**Brief**
Exactly reproduce the lines from the line that has "Waterstones Frequently Asked" down to the last line of the entries, inclusive.

**Task data**
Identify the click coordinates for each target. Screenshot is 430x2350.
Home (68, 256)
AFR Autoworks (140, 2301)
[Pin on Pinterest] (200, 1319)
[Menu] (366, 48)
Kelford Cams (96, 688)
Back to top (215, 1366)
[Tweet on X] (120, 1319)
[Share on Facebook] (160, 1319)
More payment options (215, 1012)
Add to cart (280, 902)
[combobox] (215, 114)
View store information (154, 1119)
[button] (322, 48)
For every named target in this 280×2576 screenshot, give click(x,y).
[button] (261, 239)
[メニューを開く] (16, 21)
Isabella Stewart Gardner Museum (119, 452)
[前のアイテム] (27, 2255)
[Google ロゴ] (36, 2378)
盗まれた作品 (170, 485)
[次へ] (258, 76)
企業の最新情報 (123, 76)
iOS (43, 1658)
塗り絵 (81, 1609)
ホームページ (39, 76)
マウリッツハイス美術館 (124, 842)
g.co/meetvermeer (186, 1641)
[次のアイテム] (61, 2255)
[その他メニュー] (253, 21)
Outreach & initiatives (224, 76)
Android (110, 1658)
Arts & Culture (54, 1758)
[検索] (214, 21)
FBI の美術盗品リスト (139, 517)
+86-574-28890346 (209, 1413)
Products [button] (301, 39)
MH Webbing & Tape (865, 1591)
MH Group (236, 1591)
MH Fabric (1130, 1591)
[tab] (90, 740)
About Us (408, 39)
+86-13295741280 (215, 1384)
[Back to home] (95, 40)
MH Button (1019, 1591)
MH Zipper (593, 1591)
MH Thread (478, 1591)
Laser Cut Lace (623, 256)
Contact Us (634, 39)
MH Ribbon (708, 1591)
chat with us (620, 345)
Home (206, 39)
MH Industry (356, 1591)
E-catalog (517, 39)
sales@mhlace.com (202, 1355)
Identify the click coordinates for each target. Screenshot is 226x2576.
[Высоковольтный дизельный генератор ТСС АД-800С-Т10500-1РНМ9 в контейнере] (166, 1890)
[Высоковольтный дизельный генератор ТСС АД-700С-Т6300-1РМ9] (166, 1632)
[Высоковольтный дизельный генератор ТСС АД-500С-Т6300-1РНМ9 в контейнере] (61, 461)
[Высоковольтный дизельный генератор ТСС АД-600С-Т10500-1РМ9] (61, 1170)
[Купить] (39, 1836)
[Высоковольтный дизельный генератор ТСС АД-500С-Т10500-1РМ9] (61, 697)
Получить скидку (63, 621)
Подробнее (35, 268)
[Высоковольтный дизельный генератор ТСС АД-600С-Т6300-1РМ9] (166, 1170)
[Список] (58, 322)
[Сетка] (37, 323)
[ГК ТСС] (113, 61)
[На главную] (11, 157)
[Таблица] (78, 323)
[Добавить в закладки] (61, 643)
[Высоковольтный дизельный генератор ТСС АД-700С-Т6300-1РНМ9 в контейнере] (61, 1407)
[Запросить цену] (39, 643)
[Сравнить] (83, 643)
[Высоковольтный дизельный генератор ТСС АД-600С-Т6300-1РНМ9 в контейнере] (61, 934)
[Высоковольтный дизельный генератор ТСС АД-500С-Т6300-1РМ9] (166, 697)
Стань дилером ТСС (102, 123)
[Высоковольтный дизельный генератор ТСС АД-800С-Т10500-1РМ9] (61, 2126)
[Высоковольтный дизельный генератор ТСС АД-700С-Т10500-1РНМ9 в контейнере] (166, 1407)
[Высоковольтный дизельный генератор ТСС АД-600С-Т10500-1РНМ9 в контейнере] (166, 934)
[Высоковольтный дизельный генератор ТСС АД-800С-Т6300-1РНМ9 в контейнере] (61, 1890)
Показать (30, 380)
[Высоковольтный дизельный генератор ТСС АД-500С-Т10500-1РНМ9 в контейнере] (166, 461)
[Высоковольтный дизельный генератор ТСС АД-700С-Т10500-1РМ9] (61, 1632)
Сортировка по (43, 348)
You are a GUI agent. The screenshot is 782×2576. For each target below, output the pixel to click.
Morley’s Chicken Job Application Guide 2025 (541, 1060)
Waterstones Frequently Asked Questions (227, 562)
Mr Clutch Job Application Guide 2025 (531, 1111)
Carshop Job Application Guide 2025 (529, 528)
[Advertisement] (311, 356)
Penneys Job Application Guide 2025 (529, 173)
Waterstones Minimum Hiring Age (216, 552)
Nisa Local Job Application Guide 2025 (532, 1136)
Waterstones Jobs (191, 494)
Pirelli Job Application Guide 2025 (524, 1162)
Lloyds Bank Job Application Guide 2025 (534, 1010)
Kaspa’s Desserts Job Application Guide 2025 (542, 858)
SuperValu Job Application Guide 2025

**Task solution**
Waterstones Frequently Asked Questions (227, 562)
Mr Clutch Job Application Guide 2025 (531, 1111)
Carshop Job Application Guide 2025 (529, 528)
[Advertisement] (311, 356)
Penneys Job Application Guide 2025 (529, 173)
Waterstones Minimum Hiring Age (216, 552)
Nisa Local Job Application Guide 2025 (532, 1136)
Waterstones Jobs (191, 494)
Pirelli Job Application Guide 2025 (524, 1162)
Lloyds Bank Job Application Guide 2025 (534, 1010)
Kaspa’s Desserts Job Application Guide 2025 (542, 858)
SuperValu Job Application Guide 2025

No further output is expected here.